**PASSAGE GIVEN:**
···

Several years after controversy over one tactic used in promotions nearly killed the use of sweepstakes to sell magazine subscriptions, a California suit is raising the possibility that controversy about another tactic could affect publishers' remaining use of sweepstakes.

A suit filed last week against Special Data Processing's National Magazine Exchange by AARP, Santa Clara University's East San Jose Community Law Center and a San Francisco law firm contends promotional mailings violate California consumer protection laws.

The earlier controversy was over pitches from Publishers Clearing House and American Family Publishers that critics said encouraged consumers to believe that ordering was either necessary for or helpful to winning prizes. There was also controversy about the companies' willingness to accept thousands of dollars in subscription renewals for years from individual consumers without asking questions. The controversy led to lawsuits and a law requiring publishers to repeatedly state no purchase is necessary to enter.

···

**DATASET CONTENT:**
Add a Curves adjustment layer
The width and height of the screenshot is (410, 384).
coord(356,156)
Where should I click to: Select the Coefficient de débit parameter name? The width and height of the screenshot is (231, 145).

···

**PARTS OF THE EXERCISE:**
[1] Write out the part of the passage on magazine sweepstakes from "The earlier controversy" up to and including "necessary to enter.".
[2] Continue the passage on the magazine sweepstakes lawsuit, picking up after its final sentence.
The data is not needed for anything here.

**RESULTS FOR THE EXERCISE:**
[1]
The earlier controversy was over pitches from Publishers Clearing House and American Family Publishers that critics said encouraged consumers to believe that ordering was either necessary for or helpful to winning prizes. There was also controversy about the companies' willingness to accept thousands of dollars in subscription renewals for years from individual consumers without asking questions. The controversy led to lawsuits and a law requiring publishers to repeatedly state no purchase is necessary to enter.

[2]
This time the contention is National Magazine Exchange sweepstakes letters got people to call about prizes, only to be offered six magazines for $1 a day, sometimes without being told the subscription was for four years and would be billed immediately to credit cards. The suit, filed as a class action on behalf of California consumers, says the tactic violates California's sweepstakes laws; that the company never gave consumers a required notice that they have three days to cancel; and that it refused to honor cancellations.

National Magazine Exchange executives said they were reserving comment until they had seen the lawsuit, but that their intent was always to comply with state laws.